▸ **EXERCISE OBJECTIVE**:
Wherever a line of the data contains "pixels", copy that line.

SUPPLIED MATERIAL Start Marker

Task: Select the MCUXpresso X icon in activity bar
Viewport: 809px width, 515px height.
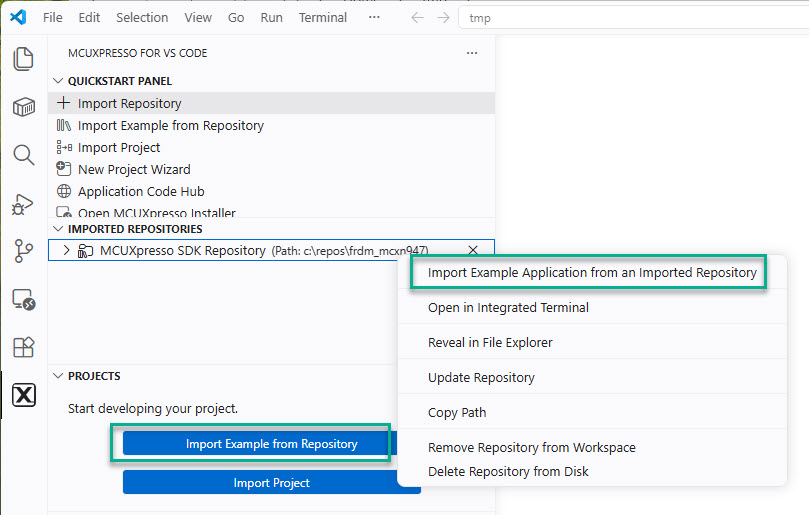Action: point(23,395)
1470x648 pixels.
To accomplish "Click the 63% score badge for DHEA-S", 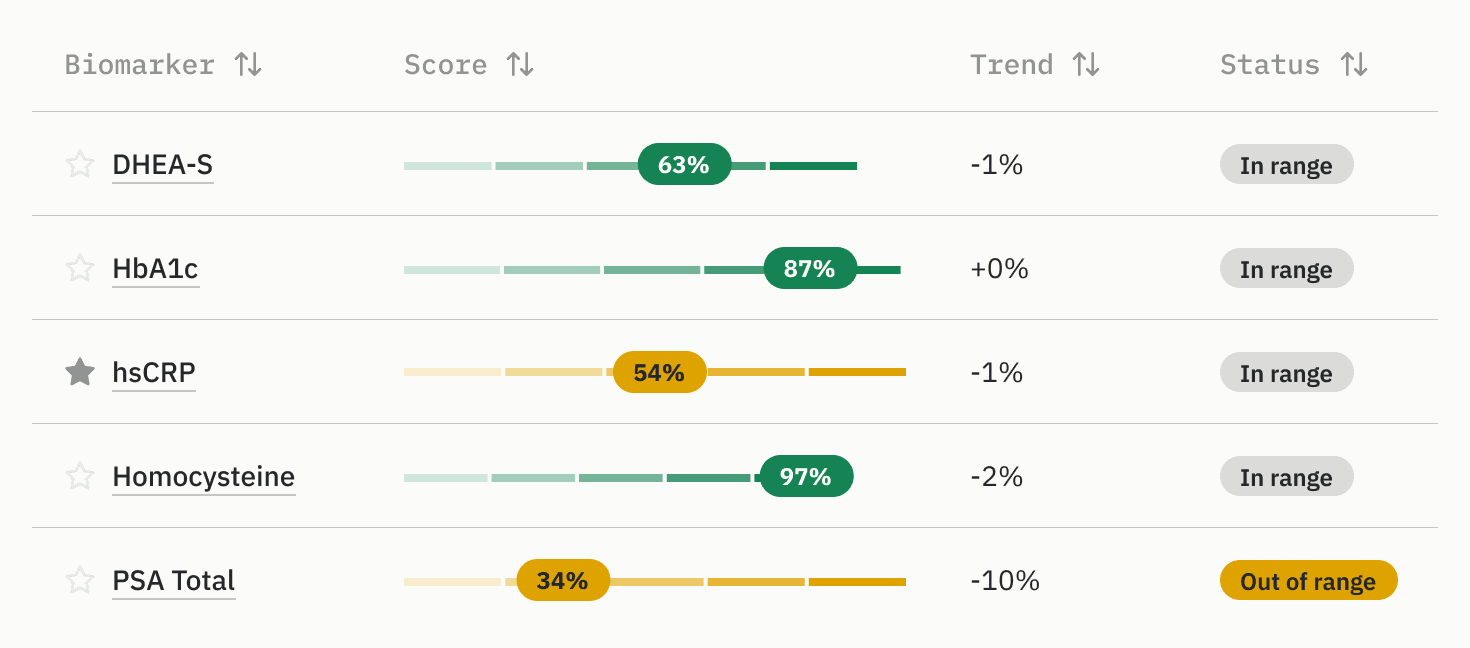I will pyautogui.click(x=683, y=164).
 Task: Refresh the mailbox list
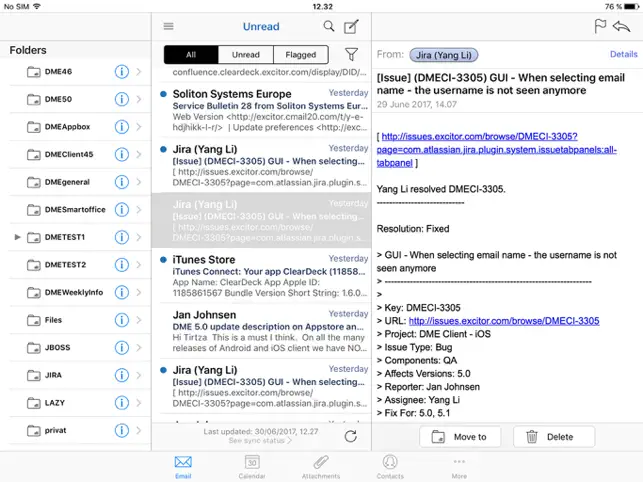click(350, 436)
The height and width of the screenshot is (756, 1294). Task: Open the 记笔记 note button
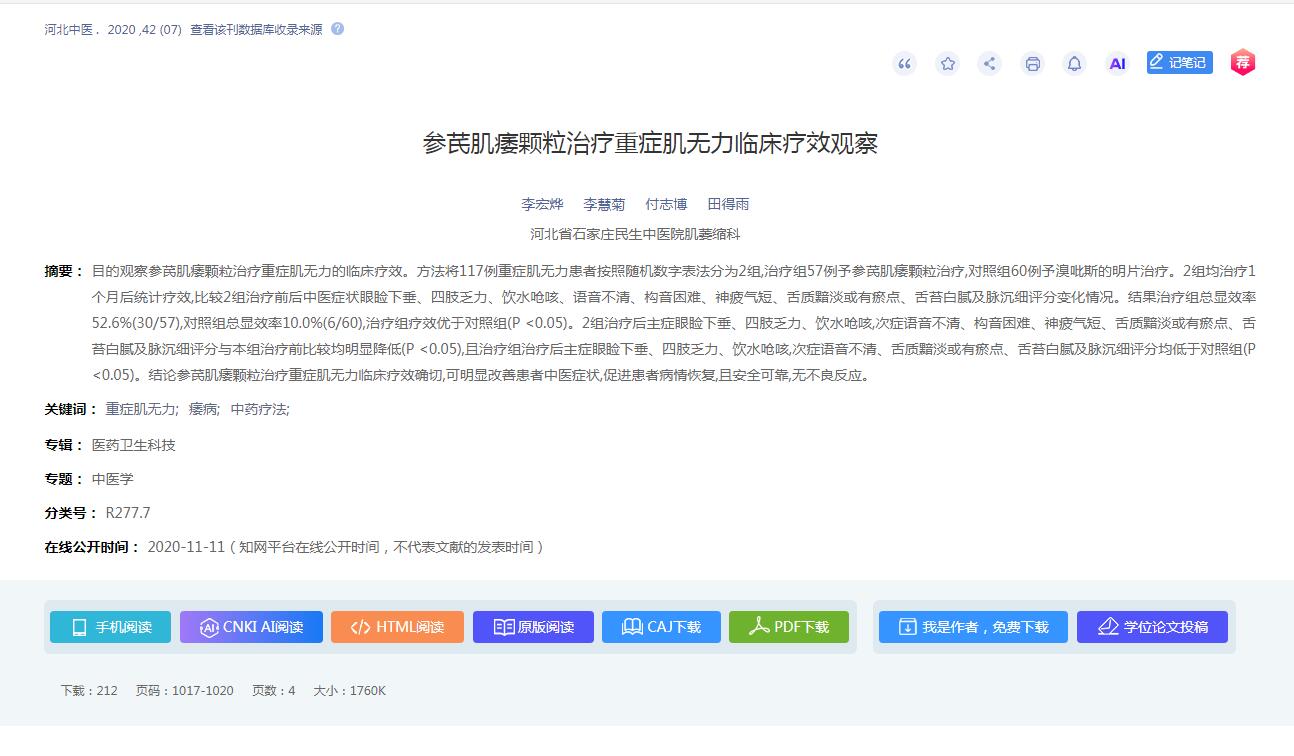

SUPPLIED MATERIAL End Marker
SUPPLIED MATERIAL Start Marker

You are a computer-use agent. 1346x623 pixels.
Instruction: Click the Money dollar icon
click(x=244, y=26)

SUPPLIED MATERIAL End Marker

▸ **RESPONSE**:
1470x648 pixels.
You are a computer-use agent. 1346x623 pixels.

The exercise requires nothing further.